The lines to copy run from the one containing "Screen dimensions: 1095x603" to the end of the listing. Please write them out exactly, minus the pictures.
○ ○ ○
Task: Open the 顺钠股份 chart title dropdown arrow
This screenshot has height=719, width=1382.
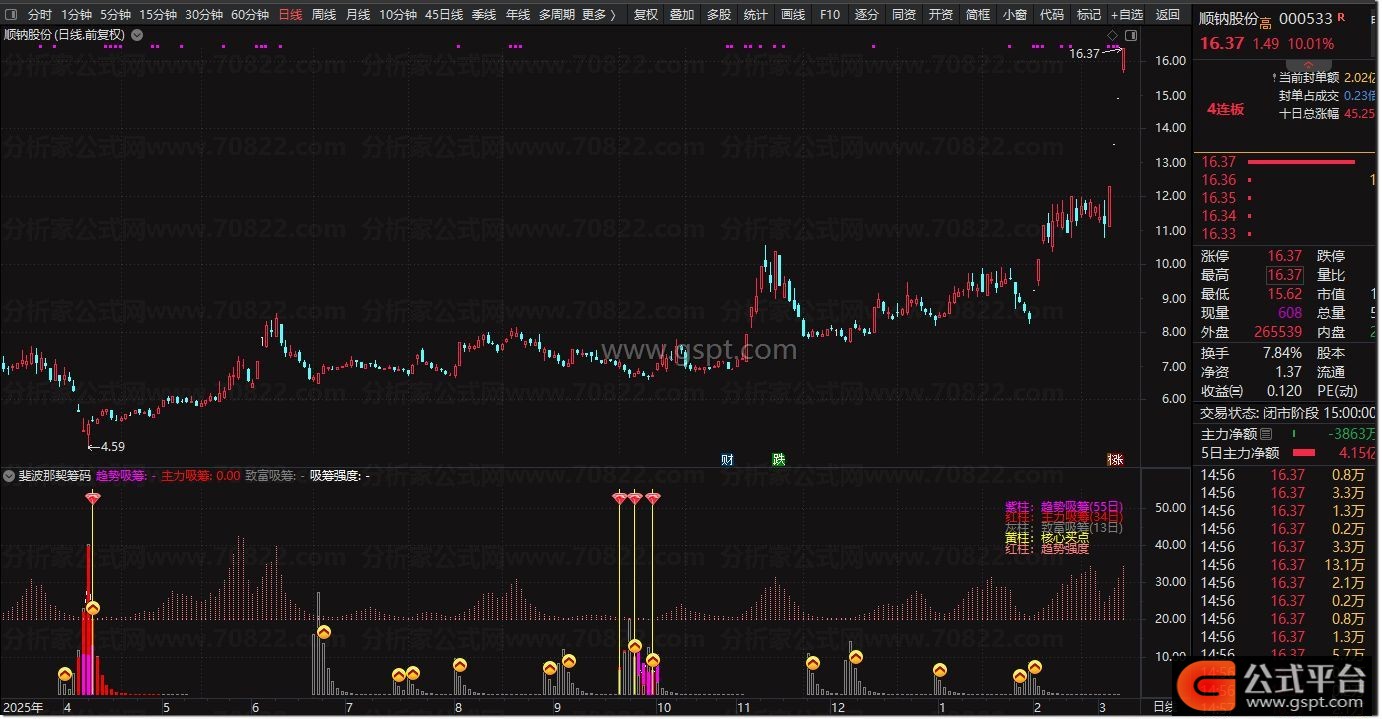Action: point(137,35)
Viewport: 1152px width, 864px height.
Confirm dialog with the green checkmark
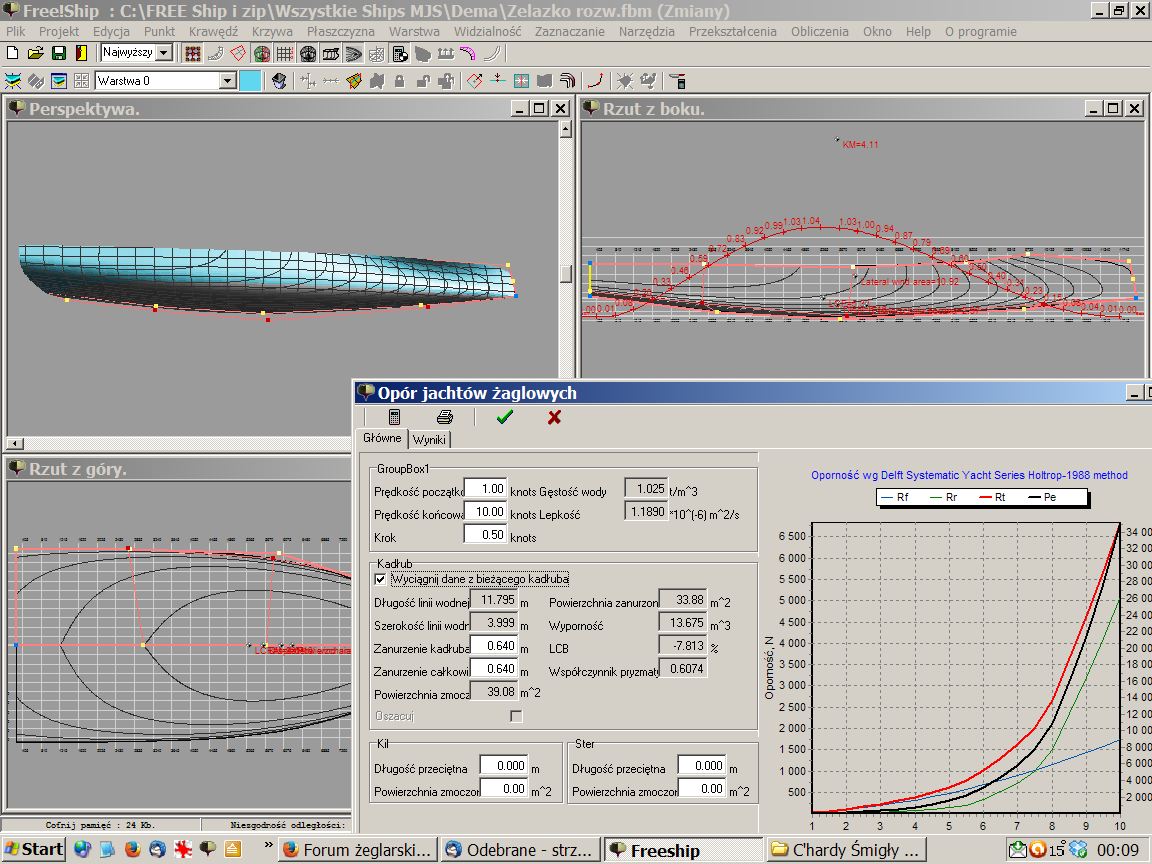504,417
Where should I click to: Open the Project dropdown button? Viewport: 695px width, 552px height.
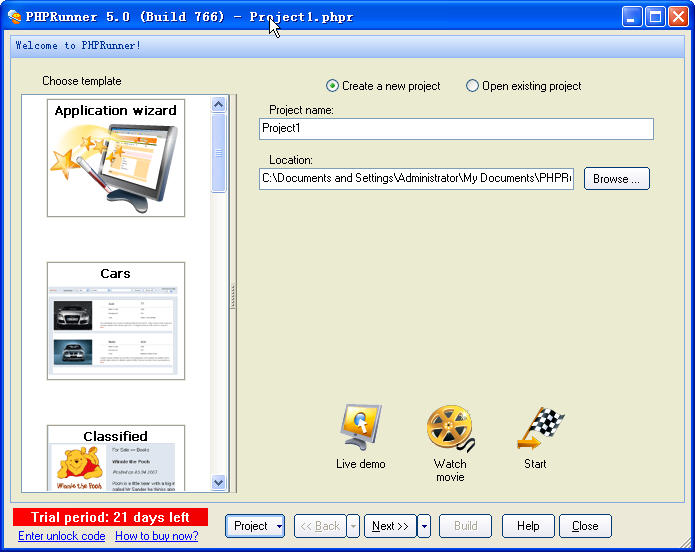pyautogui.click(x=255, y=526)
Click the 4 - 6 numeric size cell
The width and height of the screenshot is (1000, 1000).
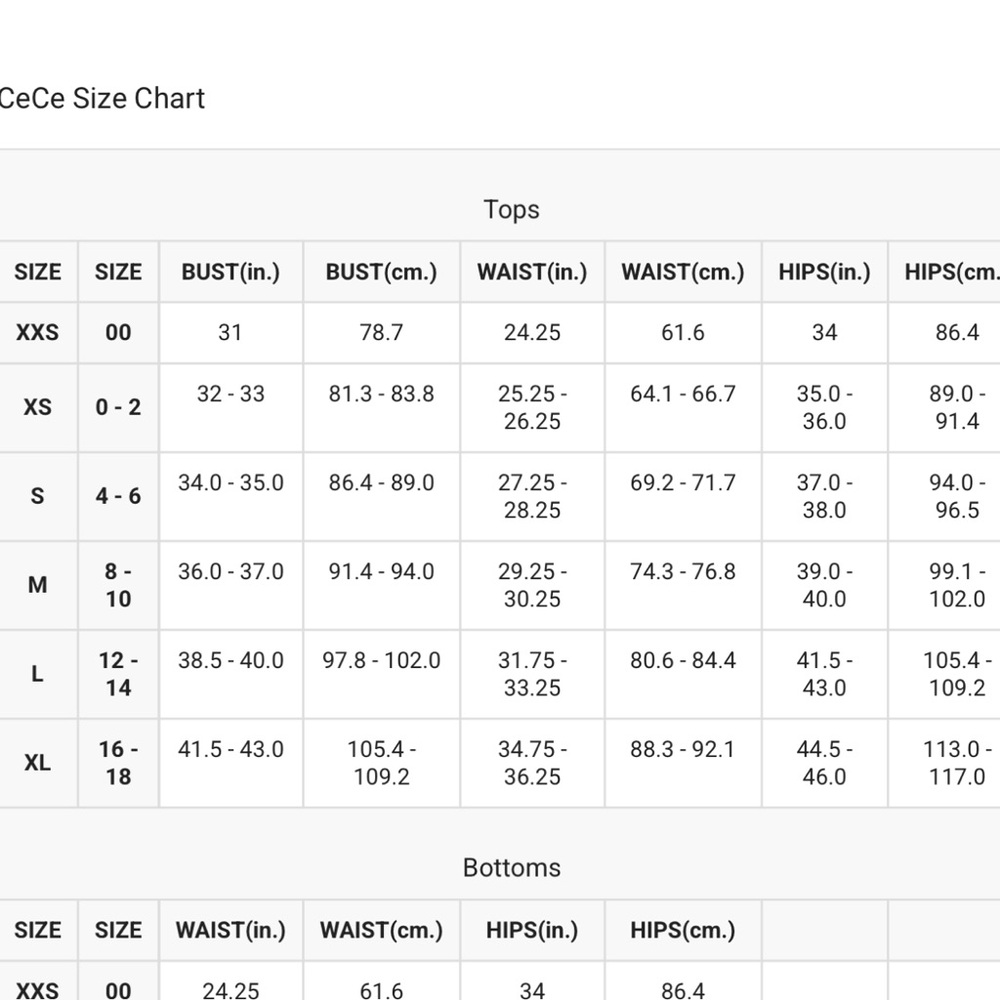(119, 496)
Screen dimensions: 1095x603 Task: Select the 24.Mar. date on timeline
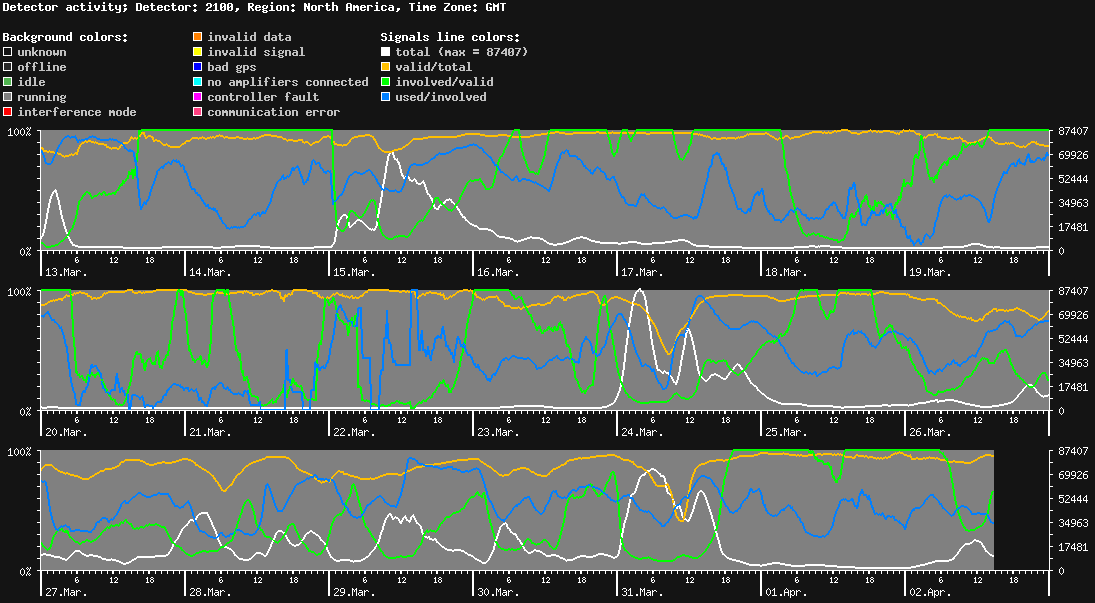642,432
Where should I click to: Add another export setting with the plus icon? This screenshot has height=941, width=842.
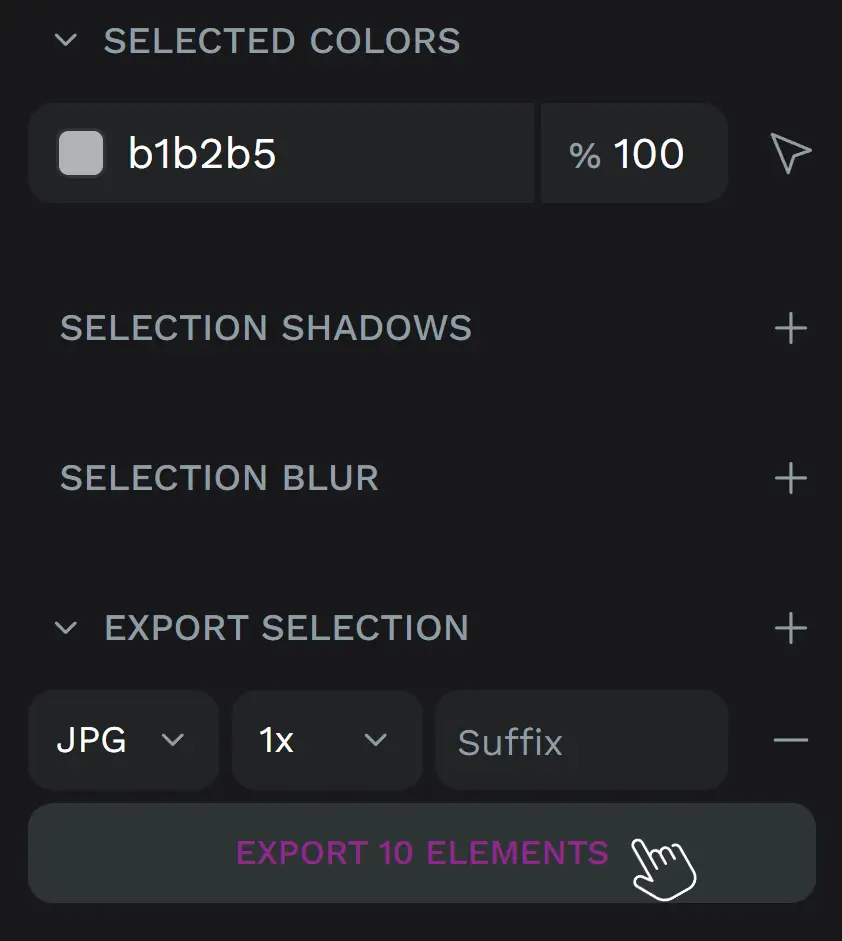tap(791, 628)
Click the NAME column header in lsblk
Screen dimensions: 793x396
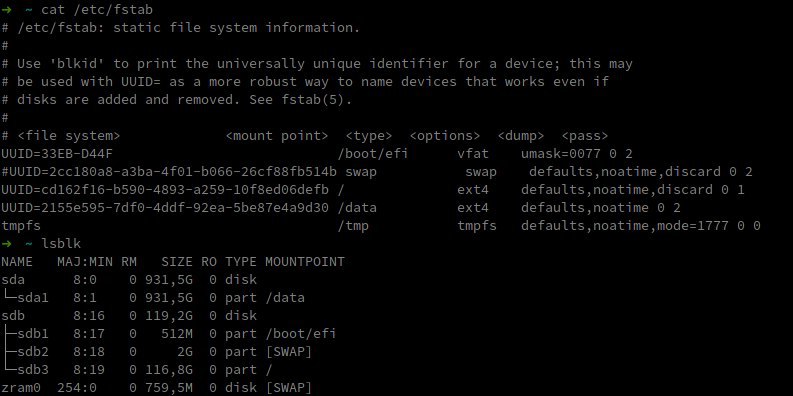coord(17,262)
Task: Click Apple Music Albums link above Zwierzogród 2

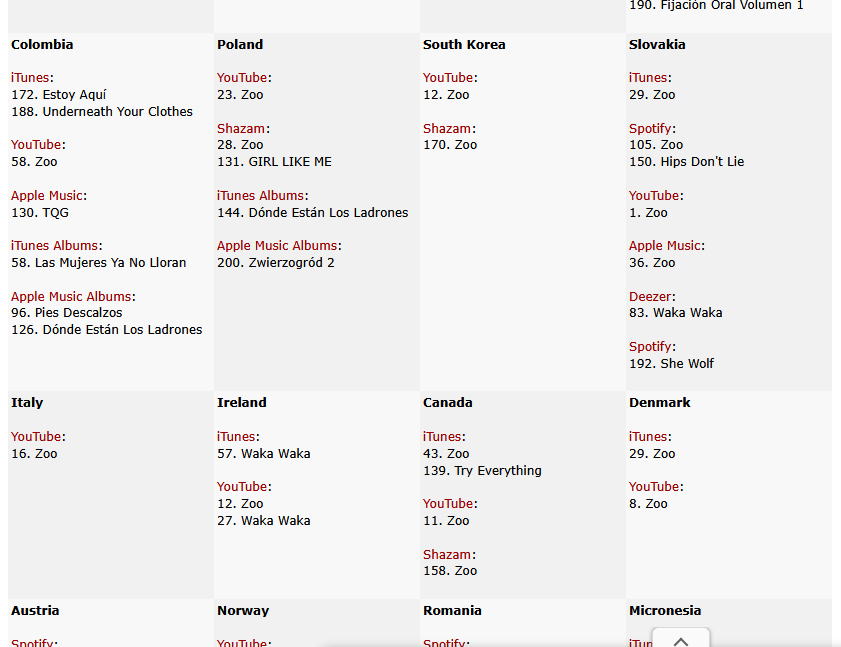Action: pyautogui.click(x=277, y=246)
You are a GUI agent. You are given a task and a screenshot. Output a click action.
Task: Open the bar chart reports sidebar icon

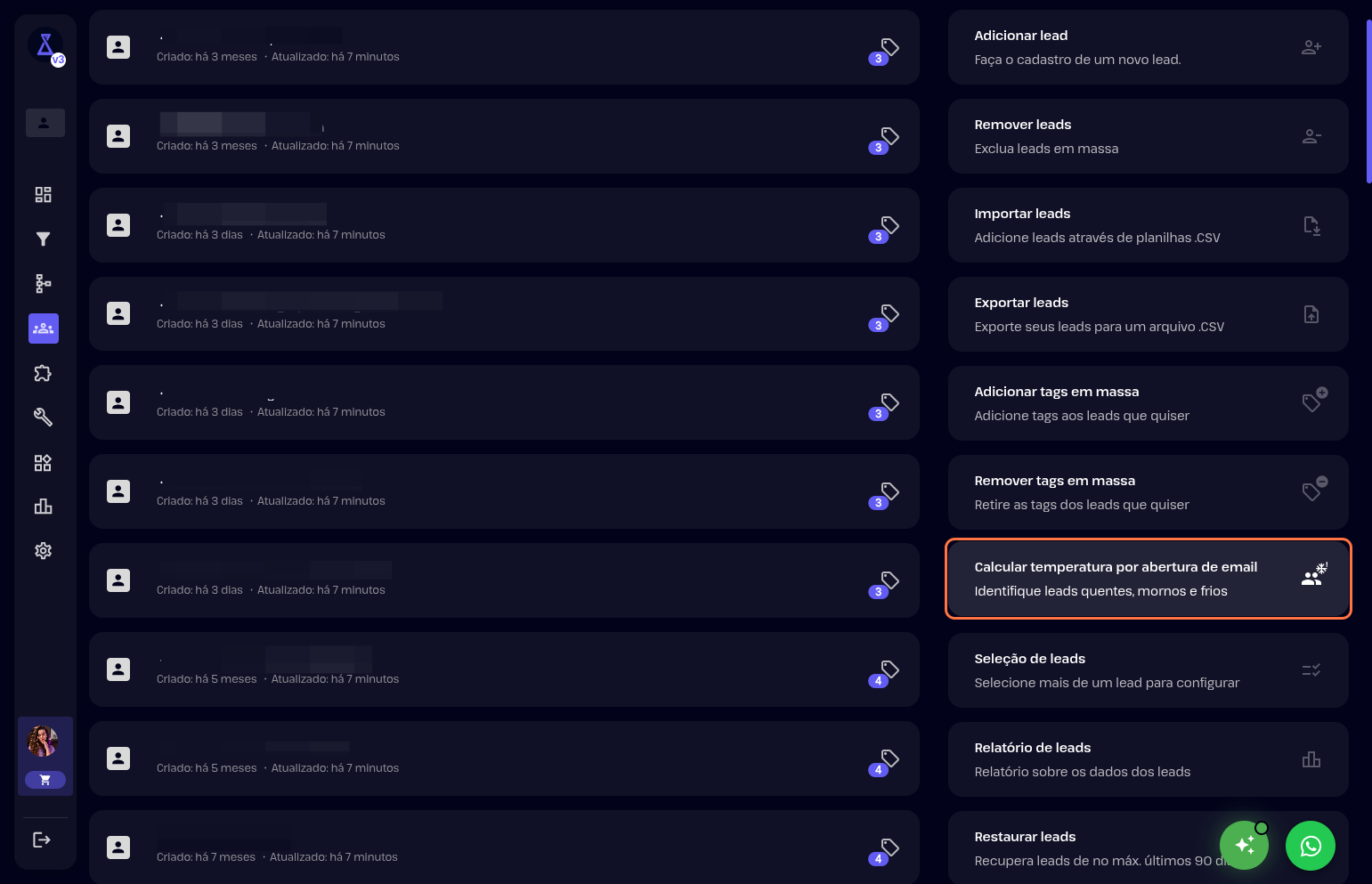click(43, 507)
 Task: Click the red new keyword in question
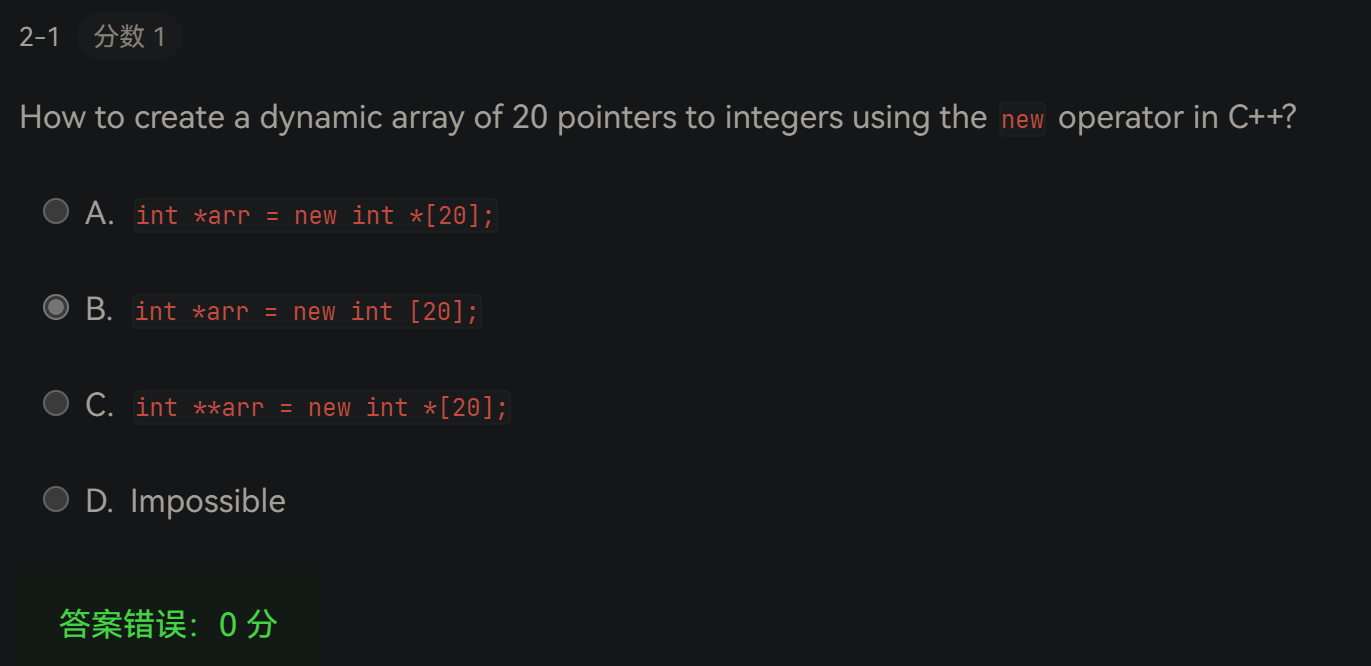coord(1022,119)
○ ○ ○
Response area:
Screen dimensions: 1095x603 Task: Select the 24.Mar. date on timeline
642,432
Where should I click to: Add another export setting with the plus icon? This screenshot has height=941, width=842.
tap(791, 628)
Click the NAME column header in lsblk
Screen dimensions: 793x396
coord(17,262)
Task: Click Apple Music Albums link above Zwierzogród 2

Action: pyautogui.click(x=277, y=246)
You are a GUI agent. You are given a task and a screenshot. Output a click action.
Task: Open the bar chart reports sidebar icon

click(43, 507)
 Task: Click the red new keyword in question
coord(1022,119)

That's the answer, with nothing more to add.